Tarefa 1: Reescreva de forma mais breve o parágrafo do trecho fornecido que começa com "A semana termina com o Rio de Janeiro", preservando os fatos principais.
Tarefa 2: Atualize a passagem do trecho fornecido que vai de "Até Victor Santos, o" até "perto de você.", substituindo "brutamontes" por "valentões".
Tarefa 3: Prossiga o trecho fornecido, sobre a crise de segurança pública no Rio de Janeiro, a partir do ponto em que ele termina.

Trecho fornecido:

"""

O Globo
O Trem do Samba é festa que ativa a força
motriz da economia moderna, o setor de serviços
A semana termina com o Rio de Janeiro
expondo, novamente, em praça pública as vísceras de eternas crise de segurança
pública e degradação institucional. De um lado, criminosos atacam pedestres em
ruas do bairro tornado cartão-postal, à vista de câmeras de segurança, sem
sombra de policiamento ostensivo. De outro, punhados de cidadãos organizam-se
via rede social para assumir, como milicianos, atribuições que o Estado não
cumpre. Parece — e é — enredo encomendado para anabolizar plataformas políticas
à extrema direita a um ano das próximas eleições municipais. Errados não estão.
Em meia década, a tática levou ao Planalto e ao Palácio Guanabara,
respectivamente, um presidente e dois governadores.
Até Victor Santos, o recém-empossado secretário de Segurança Pública, após hiato de cinco anos sem pasta no Rio de Janeiro, apontou os autodenominados justiceiros como criminosos:
— O berço da milícia é exatamente isso —
disparou em entrevista à GloboNews, numa referência ao crime previsto no artigo
288-A do Código Penal, com pena de reclusão de quatro a oito anos.
Sem falar em outras violações igualmente
passíveis de inquérito, denúncia, julgamento e punição: incitação ao crime,
ameaça, tortura, lesão corporal, tentativa de homicídio... Numa mensagem, um
dos brutamontes sugere deformar o rosto do suposto agressor de um idoso em
Copacabana com soco-inglês; outro, amarrar o suspeito a um poste para dar
exemplo. Em 2023, o Brasil de capitães do mato e pelourinhos num balneário
perto de você.
Na Assembleia Legislativa do Rio (Alerj), já
tramita projeto para instituir programa de guardião da segurança pública,
eufemismo para a legalização da milícia. Outra pegadinha eleitoral, porque a
proposta é flagrantemente inconstitucional, afirma o juiz no TJ-RJ e professor
de processo penal na UFF André Luiz Nicolitt. A Carta Magna, no artigo 144,
avisa que segurança pública é dever do Estado, exercido pelas polícias Federal,
Rodoviária, Civil, Militar, Penal. Prefeituras podem constituir guardas municipais.

"""

Material:
"""

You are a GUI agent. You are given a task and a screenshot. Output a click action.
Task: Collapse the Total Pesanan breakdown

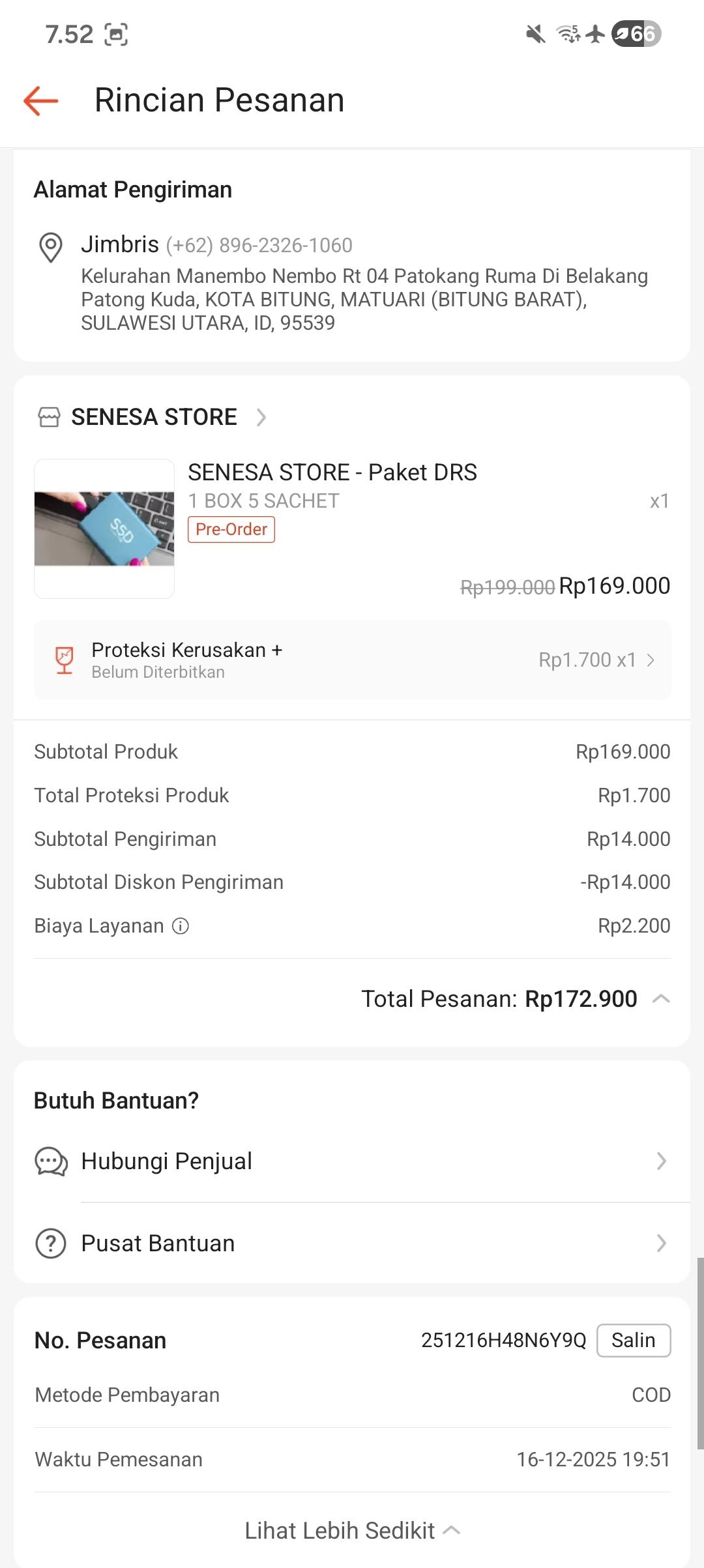coord(661,999)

"""

Resposta escrita 1: O Rio de Janeiro volta a expor publicamente sua crise de segurança e sua degradação institucional. Criminosos atacam pedestres no bairro cartão-postal, diante de câmeras e sem policiamento ostensivo, enquanto grupos de cidadãos se organizam por rede social para assumir, como milicianos, funções que o Estado não cumpre. O enredo parece feito para fortalecer plataformas de extrema direita a um ano das eleições municipais, e essa tática já levou ao Planalto e ao Palácio Guanabara, em meia década, um presidente e dois governadores.

Resposta escrita 2:
Até Victor Santos, o recém-empossado secretário de Segurança Pública, após hiato de cinco anos sem pasta no Rio de Janeiro, apontou os autodenominados justiceiros como criminosos:
— O berço da milícia é exatamente isso —
disparou em entrevista à GloboNews, numa referência ao crime previsto no artigo
288-A do Código Penal, com pena de reclusão de quatro a oito anos.
Sem falar em outras violações igualmente
passíveis de inquérito, denúncia, julgamento e punição: incitação ao crime,
ameaça, tortura, lesão corporal, tentativa de homicídio... Numa mensagem, um
dos valentões sugere deformar o rosto do suposto agressor de um idoso em
Copacabana com soco-inglês; outro, amarrar o suspeito a um poste para dar
exemplo. Em 2023, o Brasil de capitães do mato e pelourinhos num balneário
perto de você.

Resposta escrita 3:
Enquanto holofotes se voltam às soluções tão
violentas e antigas quanto inócuas, autoridades e sociedade dão as costas para
o que pode verdadeiramente, um dia, recuperar a Cidade, vez em quando,
Maravilhosa. Aconteceu no último fim de semana, voltado à celebração do Dia
Nacional do Samba, 2 de dezembro. Na Cidade do Samba, linha de produção de
alegorias, fantasias e adereços das escolas do Grupo Especial, dois dias de
minidesfiles serviram a prévia do que se verá em fevereiro. Pelo terceiro ano,
o evento ocorre como abertura (ainda) não oficial da temporada carnavalesca. No
sábado, da Central do Brasil partiu o trem das 18h04 com destino a Oswaldo
Cruz. A viagem forjada por Paulo da Portela,
sambista, ativista, fundador da centenária escola de samba que passou a levar
como sobrenome, foi ressuscitada como homenagem por Marquinhos de Oswaldo Cruz.
Compositor, cantor e produtor cultural, ele
iniciou em 1996 a jornada que leva público e artistas ao bairro da Zona Norte
para a noite de festa. A multidão se espalha em shows e rodas de samba por três
palcos e dezenas de bares, de um lado e de outro da estação de trem. Neste ano
teve Fundo de Quintal, Leci Brandão, Fabiana Cozza e Martinho da Vila, além das
velhas guardas de Portela, Império
Serrano, Mangueira, Salgueiro e Vila Isabel. O público foi estimado
em 116 mil pessoas, mais que a média diária da última edição do Rock in Rio. De
empregos diretos, 1.400, dos quais 650 eram músicos; indiretos, 10 mil.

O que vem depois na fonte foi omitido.